**PROBLEM TO SOLVE:** Report how many rows below contain the word "Instruction". Give only the number.

**DATA TO USE:**
============================================================

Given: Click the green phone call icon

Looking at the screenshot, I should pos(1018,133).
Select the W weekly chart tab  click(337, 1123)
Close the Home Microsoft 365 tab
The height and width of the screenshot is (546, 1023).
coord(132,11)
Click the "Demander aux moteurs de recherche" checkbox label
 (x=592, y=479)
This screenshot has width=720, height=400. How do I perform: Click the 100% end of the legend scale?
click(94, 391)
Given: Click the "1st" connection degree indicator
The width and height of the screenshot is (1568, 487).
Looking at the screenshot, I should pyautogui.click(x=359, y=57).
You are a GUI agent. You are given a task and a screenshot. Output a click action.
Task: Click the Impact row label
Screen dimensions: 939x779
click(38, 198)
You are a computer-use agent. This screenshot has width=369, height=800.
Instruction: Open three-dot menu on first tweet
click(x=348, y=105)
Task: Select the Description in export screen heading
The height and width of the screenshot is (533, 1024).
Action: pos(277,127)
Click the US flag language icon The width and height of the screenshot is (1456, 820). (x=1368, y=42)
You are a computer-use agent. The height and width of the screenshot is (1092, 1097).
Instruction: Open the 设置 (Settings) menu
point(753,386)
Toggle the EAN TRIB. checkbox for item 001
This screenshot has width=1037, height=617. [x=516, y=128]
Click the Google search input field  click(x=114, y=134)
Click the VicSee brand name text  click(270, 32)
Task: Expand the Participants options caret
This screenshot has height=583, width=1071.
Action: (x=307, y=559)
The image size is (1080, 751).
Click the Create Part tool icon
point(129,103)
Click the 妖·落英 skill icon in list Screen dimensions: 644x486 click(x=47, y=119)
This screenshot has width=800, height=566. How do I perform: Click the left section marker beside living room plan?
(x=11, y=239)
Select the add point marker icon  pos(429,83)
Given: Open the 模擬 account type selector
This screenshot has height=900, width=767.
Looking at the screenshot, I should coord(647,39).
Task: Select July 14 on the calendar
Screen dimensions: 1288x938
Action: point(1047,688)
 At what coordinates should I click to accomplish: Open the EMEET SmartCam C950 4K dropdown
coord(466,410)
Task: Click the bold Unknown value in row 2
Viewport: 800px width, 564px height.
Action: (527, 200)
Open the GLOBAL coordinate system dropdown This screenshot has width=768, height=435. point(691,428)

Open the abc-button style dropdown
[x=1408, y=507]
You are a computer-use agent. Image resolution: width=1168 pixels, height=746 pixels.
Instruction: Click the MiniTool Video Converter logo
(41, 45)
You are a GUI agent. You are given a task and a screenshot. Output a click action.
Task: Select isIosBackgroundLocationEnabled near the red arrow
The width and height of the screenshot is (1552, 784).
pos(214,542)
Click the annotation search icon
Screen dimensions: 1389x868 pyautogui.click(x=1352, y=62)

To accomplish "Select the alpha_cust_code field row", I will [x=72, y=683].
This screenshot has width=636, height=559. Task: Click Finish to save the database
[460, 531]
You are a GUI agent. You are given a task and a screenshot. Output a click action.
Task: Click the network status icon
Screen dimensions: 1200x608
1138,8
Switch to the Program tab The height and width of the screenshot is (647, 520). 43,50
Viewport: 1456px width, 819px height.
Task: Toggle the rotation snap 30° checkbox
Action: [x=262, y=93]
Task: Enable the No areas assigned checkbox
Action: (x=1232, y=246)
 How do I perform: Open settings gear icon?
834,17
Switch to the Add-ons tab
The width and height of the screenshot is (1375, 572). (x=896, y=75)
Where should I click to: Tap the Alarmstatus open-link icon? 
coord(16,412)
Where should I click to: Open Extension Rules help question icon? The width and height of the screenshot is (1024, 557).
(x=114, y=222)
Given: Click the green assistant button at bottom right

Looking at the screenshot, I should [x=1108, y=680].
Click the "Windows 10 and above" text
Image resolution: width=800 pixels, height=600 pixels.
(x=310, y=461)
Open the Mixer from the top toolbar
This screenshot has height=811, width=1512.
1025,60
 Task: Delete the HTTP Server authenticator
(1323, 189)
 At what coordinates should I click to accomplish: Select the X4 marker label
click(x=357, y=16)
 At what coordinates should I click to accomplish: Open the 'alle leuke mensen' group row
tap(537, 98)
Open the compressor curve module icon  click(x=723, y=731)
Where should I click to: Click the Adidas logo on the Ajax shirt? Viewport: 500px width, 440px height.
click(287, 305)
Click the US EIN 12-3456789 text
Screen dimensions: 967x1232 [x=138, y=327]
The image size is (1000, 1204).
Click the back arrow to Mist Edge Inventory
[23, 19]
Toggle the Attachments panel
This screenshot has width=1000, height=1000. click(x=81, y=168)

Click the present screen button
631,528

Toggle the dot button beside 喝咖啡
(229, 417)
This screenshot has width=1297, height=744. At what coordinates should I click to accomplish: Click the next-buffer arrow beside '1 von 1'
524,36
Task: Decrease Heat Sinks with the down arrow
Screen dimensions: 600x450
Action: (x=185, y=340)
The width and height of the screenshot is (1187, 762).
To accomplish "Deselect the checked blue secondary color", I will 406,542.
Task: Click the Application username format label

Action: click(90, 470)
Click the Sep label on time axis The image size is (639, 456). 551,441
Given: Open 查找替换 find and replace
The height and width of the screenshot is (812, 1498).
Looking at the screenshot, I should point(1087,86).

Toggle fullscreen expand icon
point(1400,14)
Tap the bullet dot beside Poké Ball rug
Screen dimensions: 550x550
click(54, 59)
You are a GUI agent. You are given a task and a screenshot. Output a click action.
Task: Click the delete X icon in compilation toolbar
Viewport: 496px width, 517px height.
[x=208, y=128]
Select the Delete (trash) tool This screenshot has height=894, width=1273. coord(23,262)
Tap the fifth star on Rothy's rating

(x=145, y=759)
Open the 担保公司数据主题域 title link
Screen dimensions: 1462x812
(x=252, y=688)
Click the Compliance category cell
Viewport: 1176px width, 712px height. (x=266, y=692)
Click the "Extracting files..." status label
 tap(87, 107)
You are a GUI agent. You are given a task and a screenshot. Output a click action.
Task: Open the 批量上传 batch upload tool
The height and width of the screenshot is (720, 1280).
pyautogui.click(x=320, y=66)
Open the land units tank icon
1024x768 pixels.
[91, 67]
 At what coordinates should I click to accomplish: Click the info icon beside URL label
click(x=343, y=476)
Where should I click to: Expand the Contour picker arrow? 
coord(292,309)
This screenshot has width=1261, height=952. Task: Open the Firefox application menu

============================================================

**EXERCISE OUTPUT:** 3